#### [Directions for this task]
Change every "arrow" to "chevron" in the material from its start through the line containing "Action: click(1099, 564)", and give those lines again with nothing else altered.

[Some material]

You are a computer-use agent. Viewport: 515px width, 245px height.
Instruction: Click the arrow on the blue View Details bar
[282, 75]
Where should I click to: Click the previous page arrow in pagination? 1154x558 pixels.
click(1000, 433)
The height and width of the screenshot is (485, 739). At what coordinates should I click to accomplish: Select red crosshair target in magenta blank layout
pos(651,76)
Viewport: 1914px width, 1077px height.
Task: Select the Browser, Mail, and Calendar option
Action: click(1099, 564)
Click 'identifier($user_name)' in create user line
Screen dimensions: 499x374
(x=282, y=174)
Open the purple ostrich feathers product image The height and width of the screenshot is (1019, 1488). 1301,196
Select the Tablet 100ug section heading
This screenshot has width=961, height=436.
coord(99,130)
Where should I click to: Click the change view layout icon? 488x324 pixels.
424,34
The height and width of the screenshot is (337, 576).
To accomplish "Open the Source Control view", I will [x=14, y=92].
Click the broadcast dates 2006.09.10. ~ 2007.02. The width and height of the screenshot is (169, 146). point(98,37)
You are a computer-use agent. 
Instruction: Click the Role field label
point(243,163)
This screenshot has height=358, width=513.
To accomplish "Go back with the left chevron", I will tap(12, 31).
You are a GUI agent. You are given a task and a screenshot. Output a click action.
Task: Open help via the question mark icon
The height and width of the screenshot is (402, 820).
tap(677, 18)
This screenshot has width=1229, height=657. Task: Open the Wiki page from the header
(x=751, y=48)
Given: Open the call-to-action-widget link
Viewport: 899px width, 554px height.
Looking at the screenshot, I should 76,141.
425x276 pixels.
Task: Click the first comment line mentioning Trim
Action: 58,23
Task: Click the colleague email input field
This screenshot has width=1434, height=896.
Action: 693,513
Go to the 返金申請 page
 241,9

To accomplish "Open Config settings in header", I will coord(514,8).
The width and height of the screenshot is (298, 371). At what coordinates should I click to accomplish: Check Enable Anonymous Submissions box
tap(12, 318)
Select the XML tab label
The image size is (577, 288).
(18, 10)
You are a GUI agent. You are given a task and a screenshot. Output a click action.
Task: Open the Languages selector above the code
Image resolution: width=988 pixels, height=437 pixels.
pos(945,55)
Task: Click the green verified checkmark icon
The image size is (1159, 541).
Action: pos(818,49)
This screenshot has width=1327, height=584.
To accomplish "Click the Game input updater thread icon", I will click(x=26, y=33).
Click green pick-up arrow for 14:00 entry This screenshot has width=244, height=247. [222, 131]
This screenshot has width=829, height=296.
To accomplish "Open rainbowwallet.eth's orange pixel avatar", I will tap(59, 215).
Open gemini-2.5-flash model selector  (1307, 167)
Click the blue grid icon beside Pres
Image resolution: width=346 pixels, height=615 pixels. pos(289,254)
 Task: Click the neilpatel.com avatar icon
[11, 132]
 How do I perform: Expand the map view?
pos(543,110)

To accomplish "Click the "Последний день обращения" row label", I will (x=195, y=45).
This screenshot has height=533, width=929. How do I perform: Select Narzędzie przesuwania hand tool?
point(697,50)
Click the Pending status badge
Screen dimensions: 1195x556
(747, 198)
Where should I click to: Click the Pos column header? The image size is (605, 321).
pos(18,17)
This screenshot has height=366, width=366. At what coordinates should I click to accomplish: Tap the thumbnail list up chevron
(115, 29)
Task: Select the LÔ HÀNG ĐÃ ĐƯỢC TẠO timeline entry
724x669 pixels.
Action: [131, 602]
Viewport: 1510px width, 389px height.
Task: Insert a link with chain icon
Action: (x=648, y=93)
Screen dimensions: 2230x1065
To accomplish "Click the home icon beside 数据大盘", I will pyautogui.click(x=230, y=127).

#### [Result for this task]
You are a computer-use agent. Viewport: 515px width, 245px height.
Instruction: Click the chevron on the blue View Details bar
[282, 75]
Where should I click to: Click the previous page chevron in pagination? 1154x558 pixels.
click(1000, 433)
The height and width of the screenshot is (485, 739). At what coordinates should I click to accomplish: Select red crosshair target in magenta blank layout
pos(651,76)
Viewport: 1914px width, 1077px height.
Task: Select the Browser, Mail, and Calendar option
Action: click(1099, 564)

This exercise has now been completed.